The second mistake was trying to share too much between SQL and graph parsing. The FROM clause in SQL and the pattern in MATCH look nothing alike syntactically. Early versions tried to unify them into a "data source" abstraction. This made both parsers worse. We separated them and unified only at the expression level, which is where the actual overlap exists.

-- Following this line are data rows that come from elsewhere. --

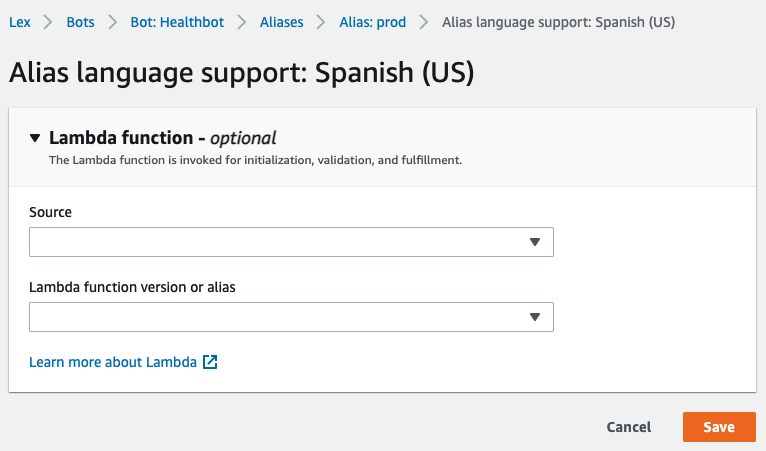Image resolution: width=766 pixels, height=451 pixels.
Task: Go to the Lex breadcrumb
Action: tap(19, 22)
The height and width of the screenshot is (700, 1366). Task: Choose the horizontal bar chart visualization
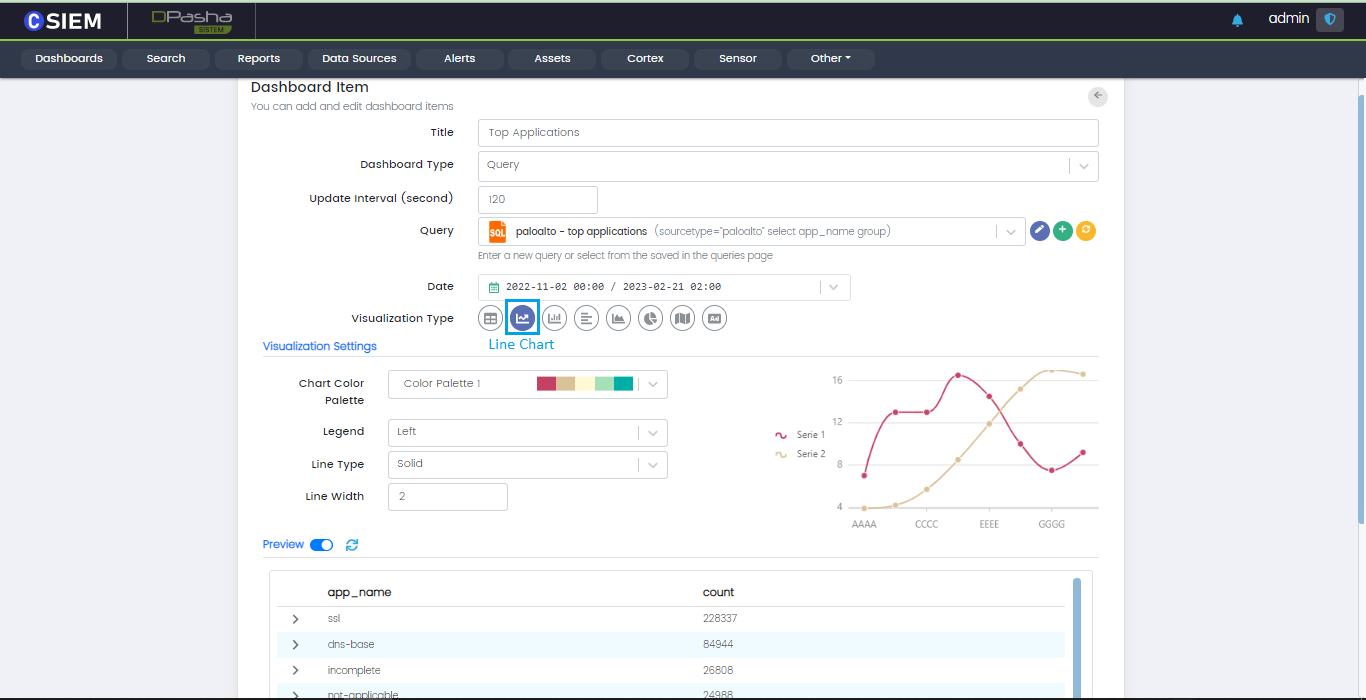tap(586, 318)
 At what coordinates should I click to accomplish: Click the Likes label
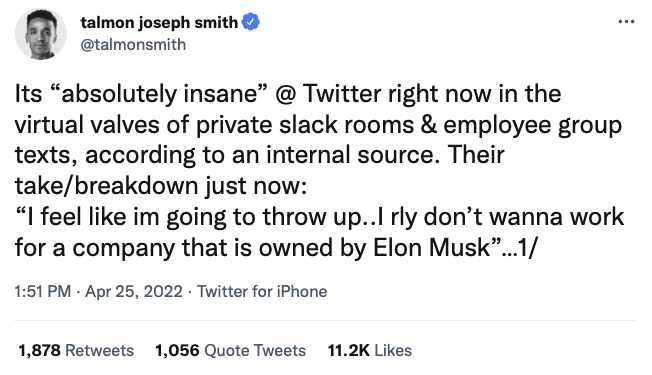point(393,350)
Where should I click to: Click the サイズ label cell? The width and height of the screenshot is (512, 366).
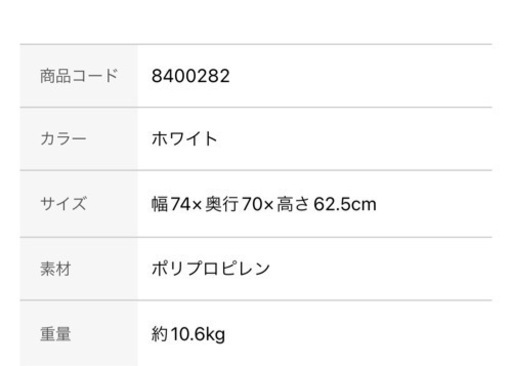79,204
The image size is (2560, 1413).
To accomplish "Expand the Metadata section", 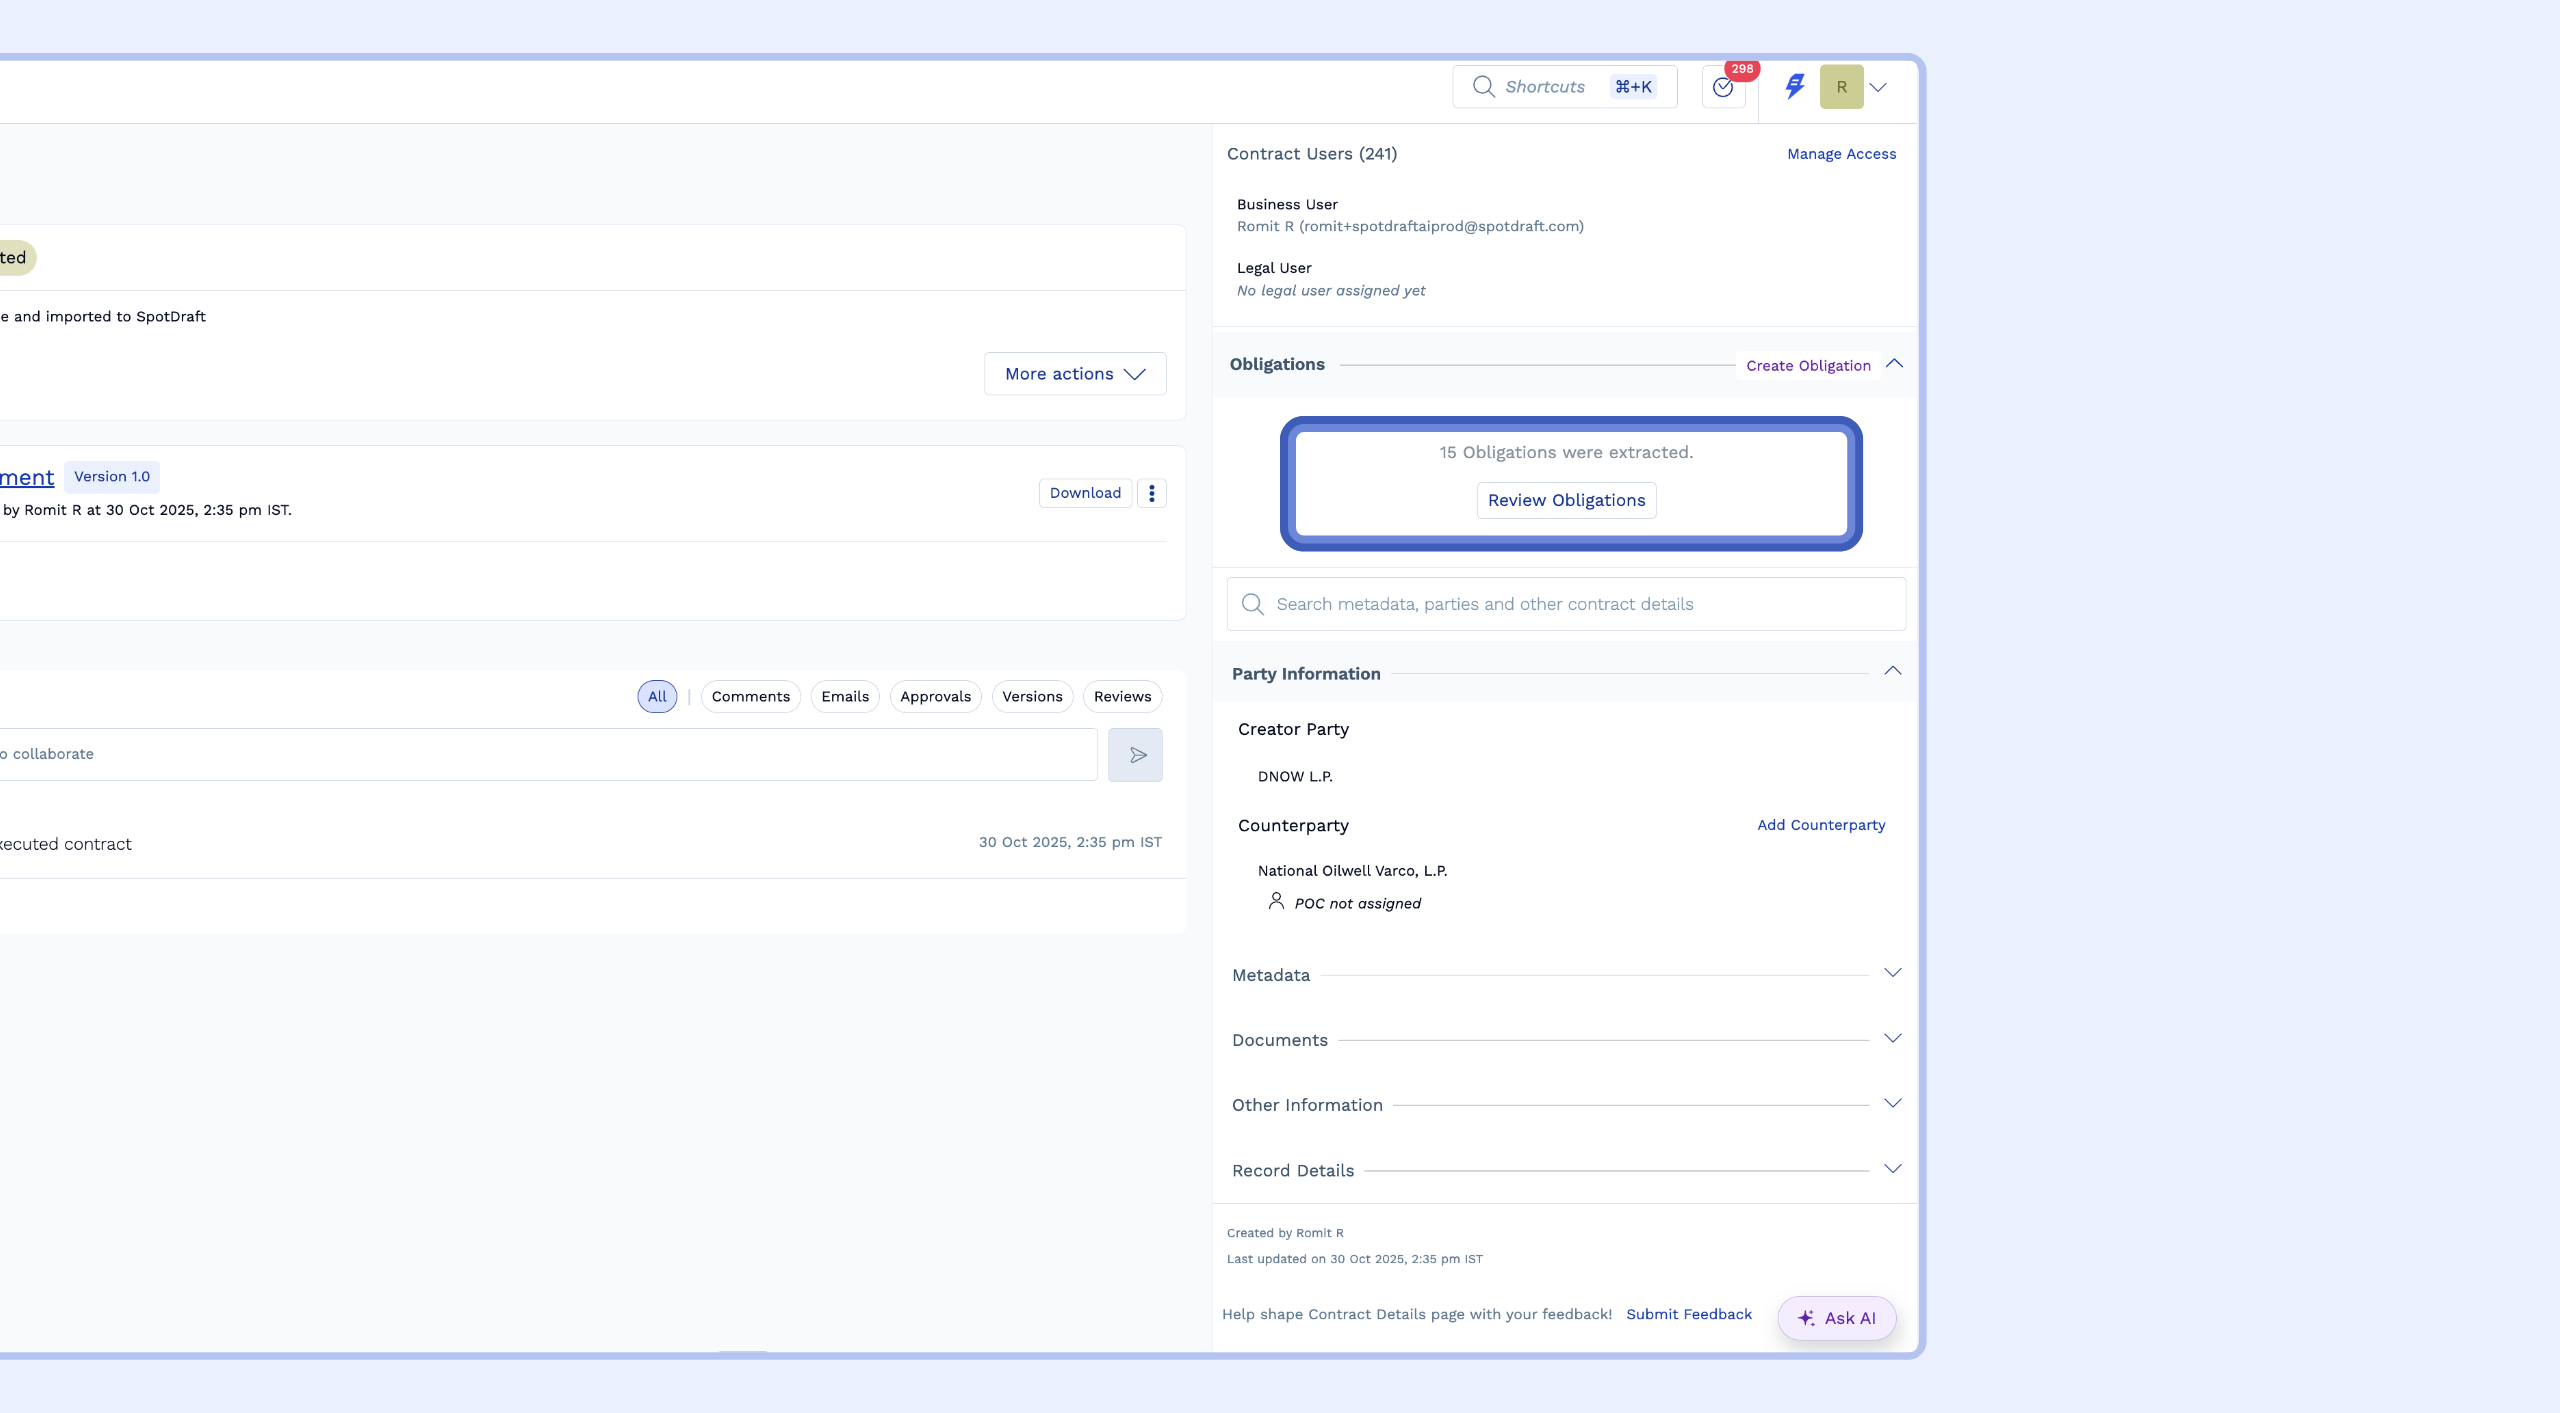I will coord(1892,973).
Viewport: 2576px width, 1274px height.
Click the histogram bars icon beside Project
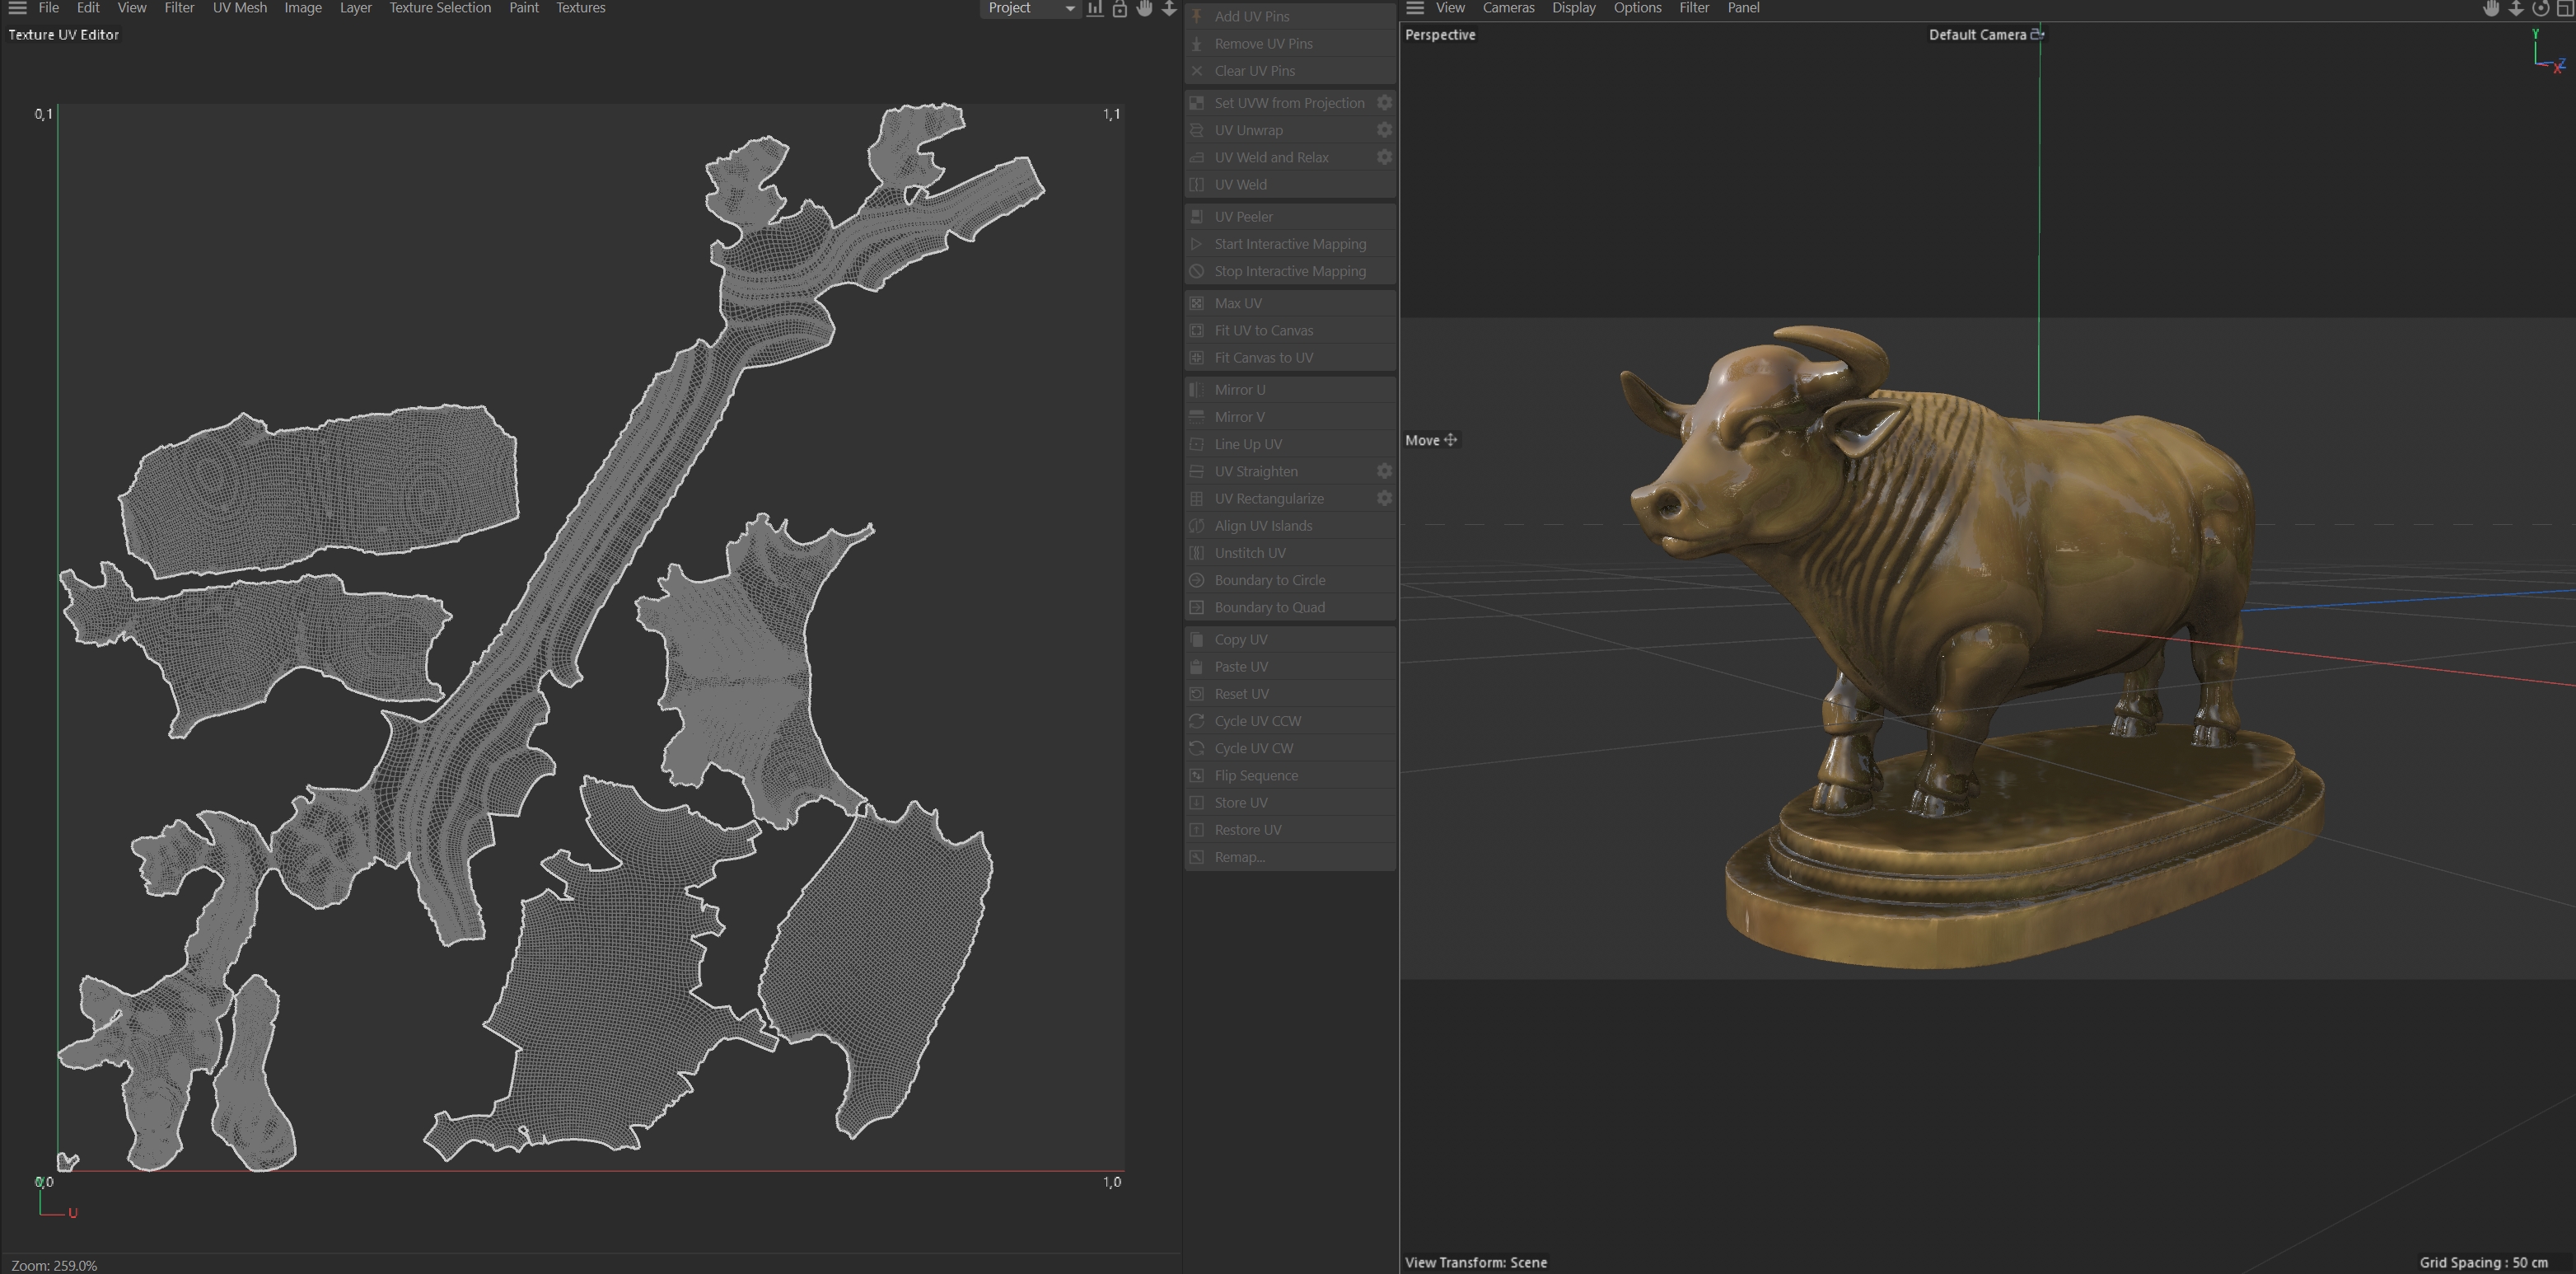(x=1095, y=8)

The third mistake was not implementing Box for recursive types from the start. Rust's ownership system means you cannot have a type that contains itself. SelectQuery can contain a subquery, which is another SelectQuery. Without Box, this is a compile error because the type has infinite size. This is obvious in hindsight but cost half a day of confused error messages when we first hit it.
The Numbers
BridgeQL parser stats:
Lexer: ~780 lines
Parser: ~1,400 lines
AST: ~750 lines
Total: ~2,930 lines of Rust
Token types: 63
AST node types: 52
Parse methods: 34
Test coverage: 91%
Parse latency: <1ms for queries under 1KB
~5ms for 10KB queries with subqueries
2,930 lines. That is the entire frontend for a language that handles SQL, graph patterns, hybrid queries, temporal clauses, and path traversals. Rust's expressiveness helps. A Java equivalent would be 8,000-12,000 lines to achieve the same thing with visitor patterns and class hierarchies.
The parser is the foundation that everything else builds on. The executor (bridgeql-execution), the Salesforce adapter (bridgeql-salesforce), and the audit engine (bridgeql-assess) all consume the AST. Get the AST right and the downstream code writes itself. Get it wrong and every consumer inherits the mistakes.
We got it right by keeping it simple. No inheritance. No visitors. No generic type parameters on AST nodes. Just enums, structs, and exhaustive matching. Rust makes this not just possible but pleasant.